## Task requirements:
Your task is to restate every entry below word for word and omit the images.
--- --- ---
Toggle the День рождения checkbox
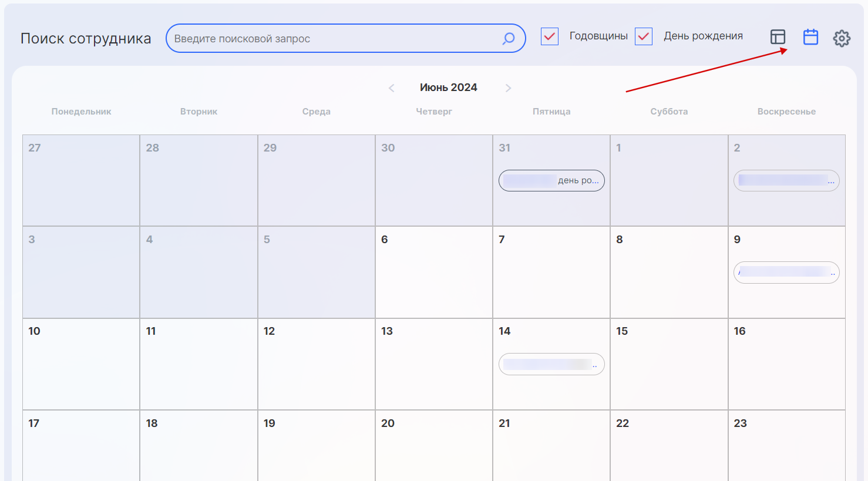The width and height of the screenshot is (868, 481). pos(644,36)
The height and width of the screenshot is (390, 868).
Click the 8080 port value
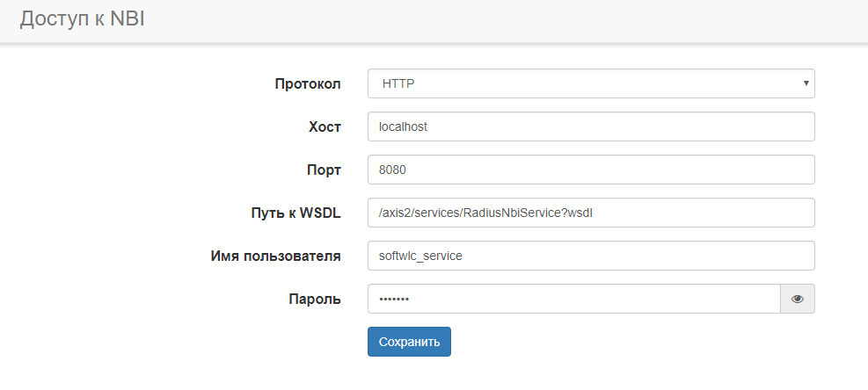[x=392, y=170]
--- --- ---
## Solution for this exercise:
Toggle the День рождения checkbox
The width and height of the screenshot is (868, 481). pos(644,36)
The height and width of the screenshot is (390, 868).
Click the 8080 port value
[x=392, y=170]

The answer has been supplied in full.